Soil and dust collected from the Reading suburb of Earley gave readings of at least 100 times the normal background level of radiation.

Results of the tests, carried out by an independent consultant and scientists at one of Britain's top analytical laboratories, are being studied by environmental watchdogs. Although they said the levels did not pose an immediate health risk, they were "very concerned" and said the results needed further investigation.

An inquiry is also being mounted into the source. The suburb is within 20 miles of both the Aldermaston atomic weapons establishment and a Ministry of Defence site at Burghfield, where nuclear weapons are assembled.

The tests were prompted by the illness of a resident, whose doctor says he is exhibiting classic signs of radiation poisoning. Three samples were taken - one from his house and two from his garden - by Dr Kartar Badsha, an independent environmental consultant and toxicologist who has worked in the British nuclear industry and investigated chemical contamination in Vietnam.

They were analysed at LGC in Teddington, formerly the Laboratory of the Government Chemist. The house sample gave the highest reading: 54.9 bequerels per kilogram (bq/kg) for plutonium isotopes 239 and 240. This is several hundred times more than background levels. The sample also gave a high reading for plutonium 238 and for three uranium isotopes.

Plutonium is a radioactive element which does not exist in the natural world but is created by burning uranium fuel in a nuclear reactor. It is extremely toxic and lasts in the environment for thousands of years.

"The readings for plutonium are enormous," said Dr Chris Busby, of the Low Level Radiation Campaign. "You would not expect to find such figures anywhere outside an atomic plant."

The illness has wrecked the life of Ray Fox, 51, who owns the house. A former building company director, he has been forced to give up work. He believes the plutonium that he now blames for his illness may have come from a small nuclear facility which he believes was on a former industrial site beside his home.

The samples taken in the garden also gave high readings for plutonium 239 and 240 and the three uranium isotopes found in the house. One theory is that the contamination could have come from either Aldermaston, which has long been the subject of anti-nuclear protests, or from the defence establishment at Burghfield. But the proportions of the isotopes suggest they came from a nuclear reactor, not from fallout.
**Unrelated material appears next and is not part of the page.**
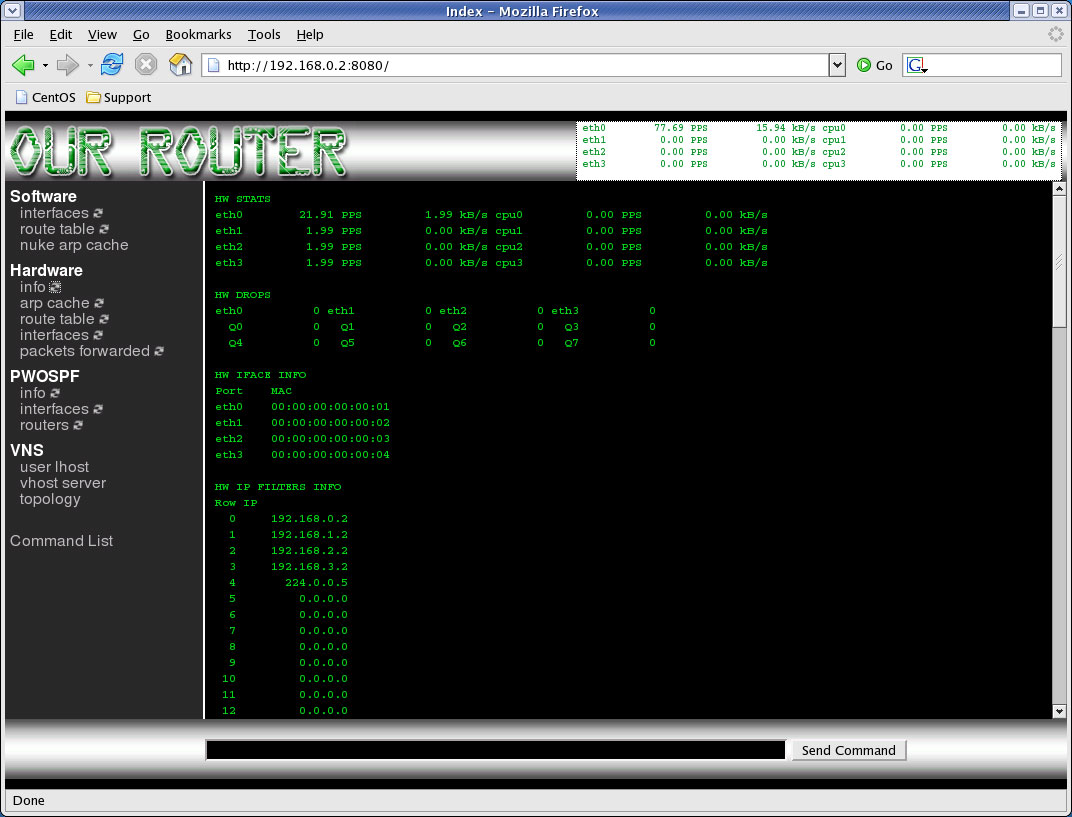Click the Forward arrow button

67,65
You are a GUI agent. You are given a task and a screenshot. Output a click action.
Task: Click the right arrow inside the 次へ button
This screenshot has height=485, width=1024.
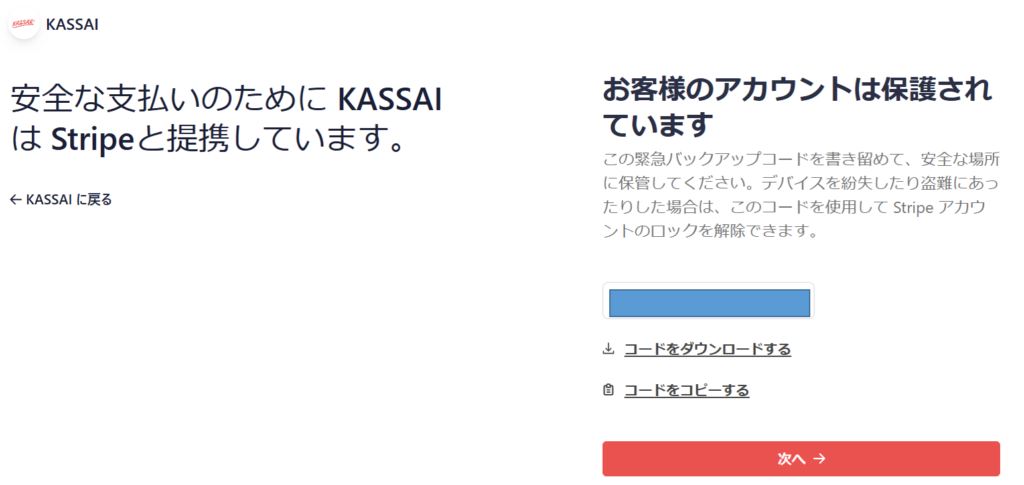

The extent of the pollution in Earley is highlighted by comparison with the results from an annual survey conducted by Southampton University across the south of England.

This usually finds levels of between 0.03 and 0.33 bq/kg, rising to around 7 bq/kg at Aldermaston. Some higher figures have also been found in coastal sediments near nuclear power stations. Monitoring in the late 1950s and early 1960s found that, of 254 sites near nuclear installations, only nine had readings above 3 bq/kg.

Fox is now paying for treatment from a doctor in Germany who specialises in the removal of toxins. Dr Josef Kees, of Bad Homburg, said Fox showed signs of uranium damage to his kidneys, radiation burns and a very high immuno-globulin count, consistent with poisoning from cobalt, another radioactive element.

Fox moved to the house in 1988, when there was a Shell oil depot between it and the main Reading-Waterloo rail lines. In 1990-91 the site was developed for housing. It was polluted with industrial oils and heavy metals, which were cleared by developers, but never tested for radioactive substances.

Fox's illness began in 1995 and before long he was suffering seizures, convulsions and internal bleeding. In January 1997 he was forced to withdraw from his building company. The business, which had a turnover of more than £1m a year and carried out refurbishment work at Windsor Castle and for brewery chains, employed up to 80 people. It later collapsed.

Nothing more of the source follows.